▸ **Instructions for the task**
Rewrite all the entries below with "screenshot" replaced by "screen capture" everywhere, keeping everything else the same. Omit the pictures.

——————

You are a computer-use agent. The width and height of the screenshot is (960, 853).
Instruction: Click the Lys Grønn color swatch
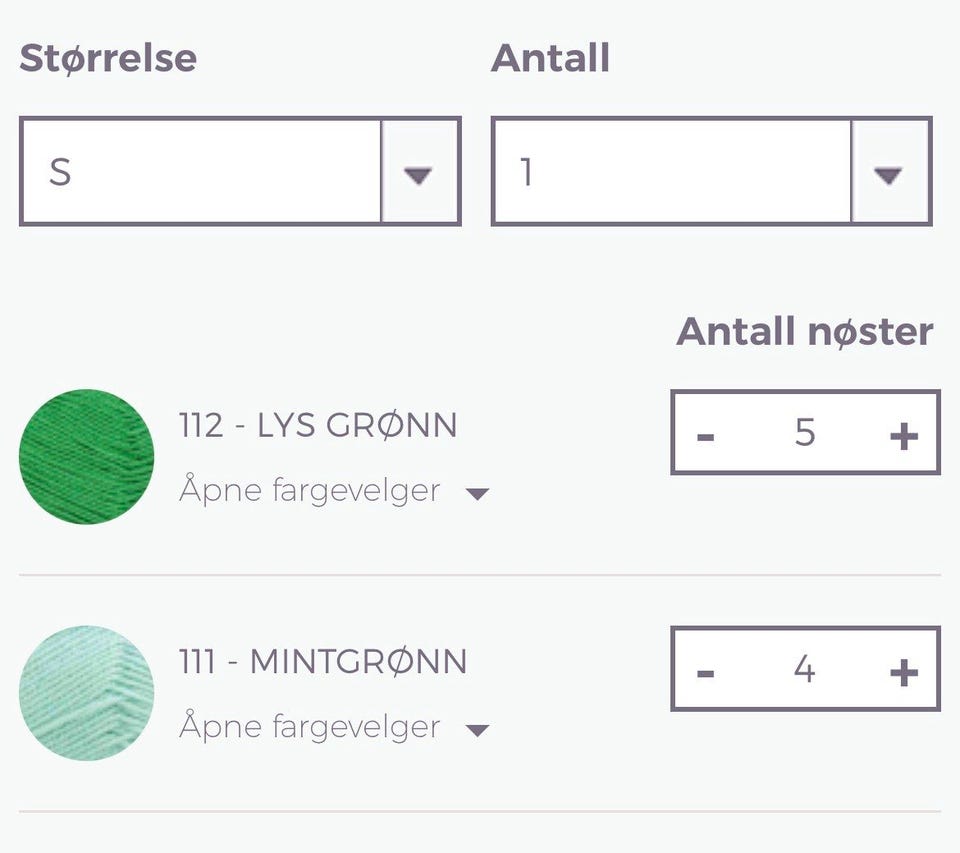[x=87, y=457]
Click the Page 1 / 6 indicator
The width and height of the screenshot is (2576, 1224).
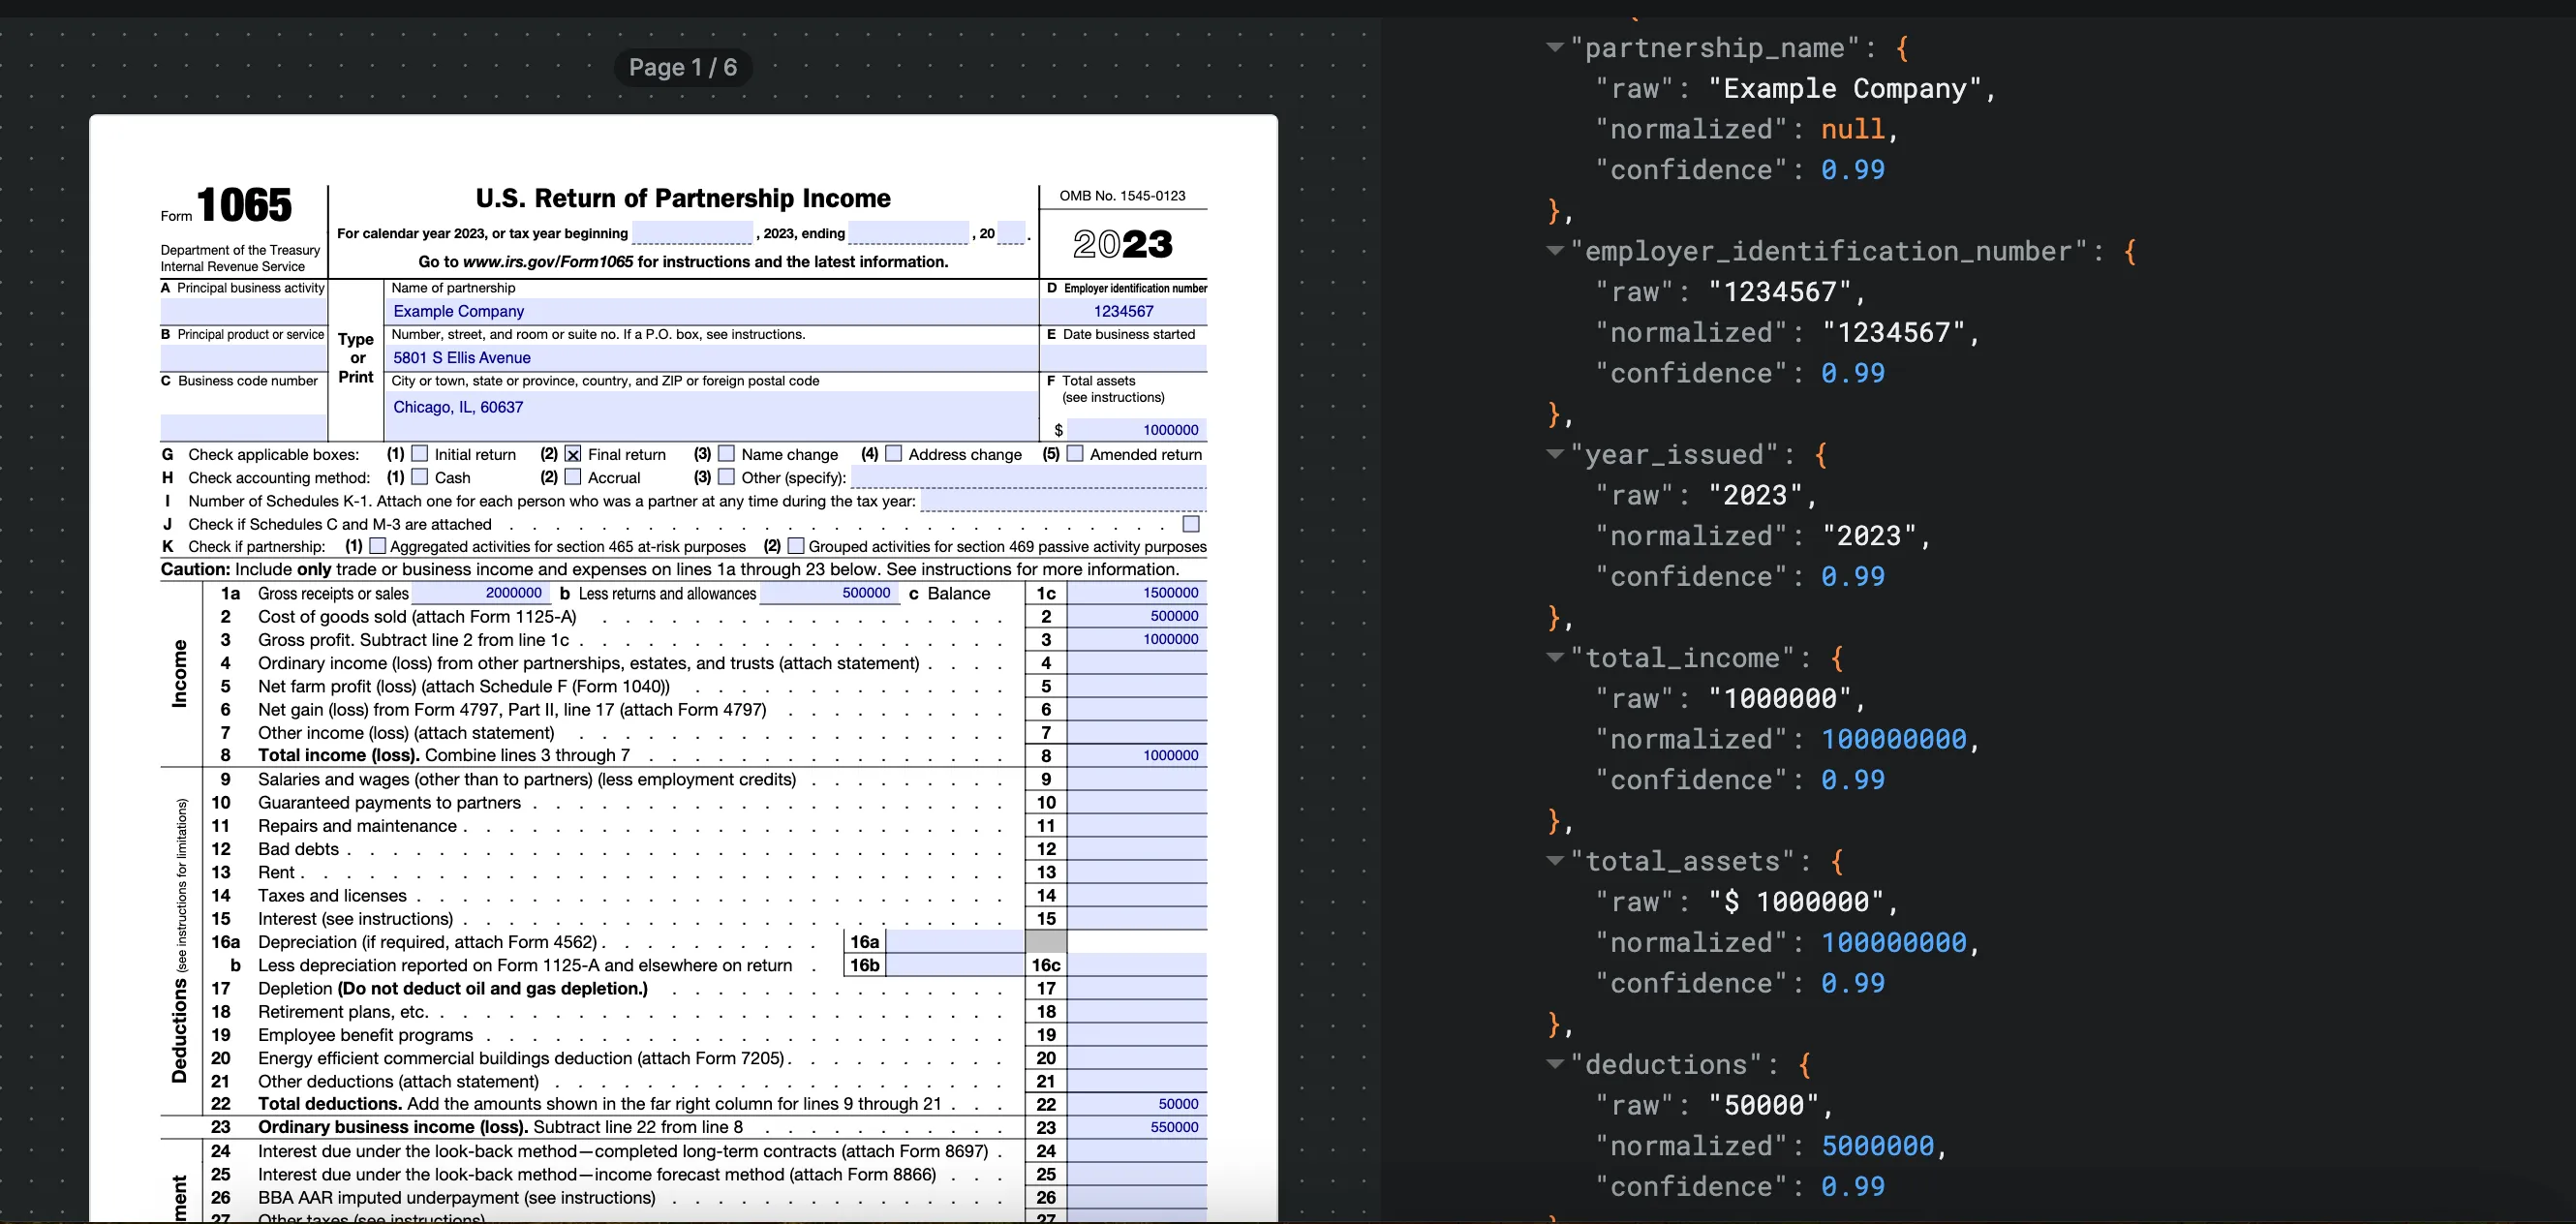(683, 67)
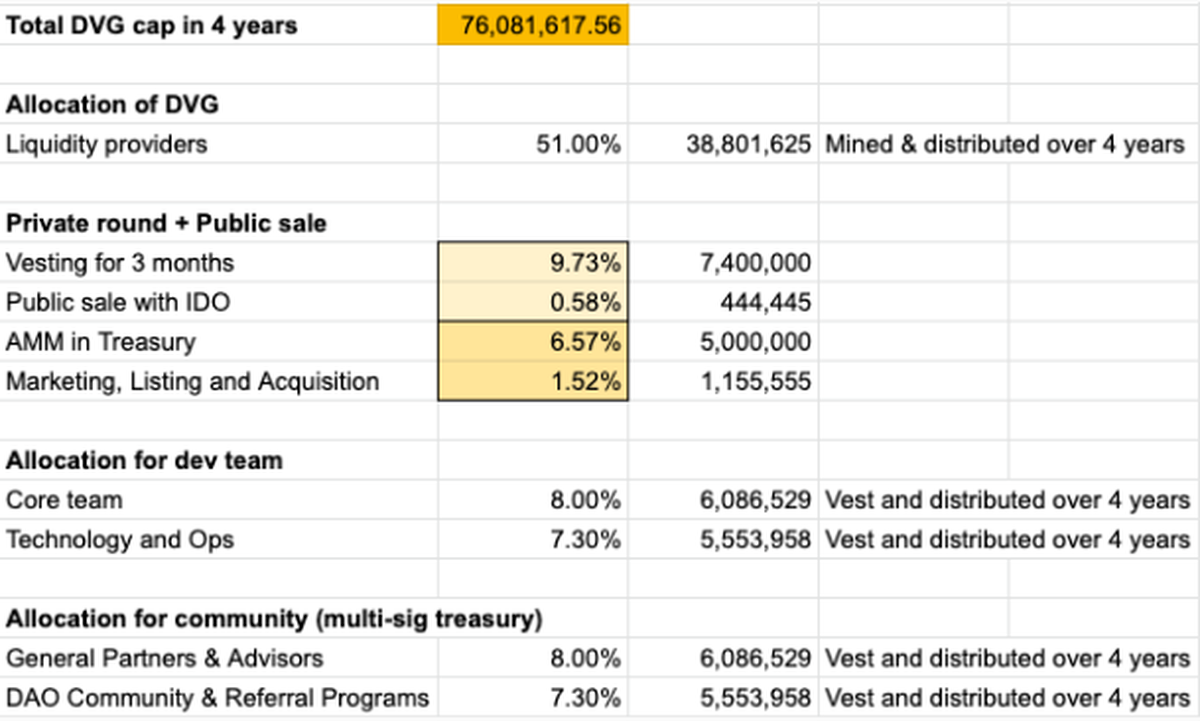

——————

▸ **Finished answer**
You are a computer-use agent. The width and height of the screen capture is (960, 853).
Instruction: Click the Lys Grønn color swatch
[x=87, y=457]
Click the Page 1 / 6 indicator
The width and height of the screen capture is (2576, 1224).
(683, 67)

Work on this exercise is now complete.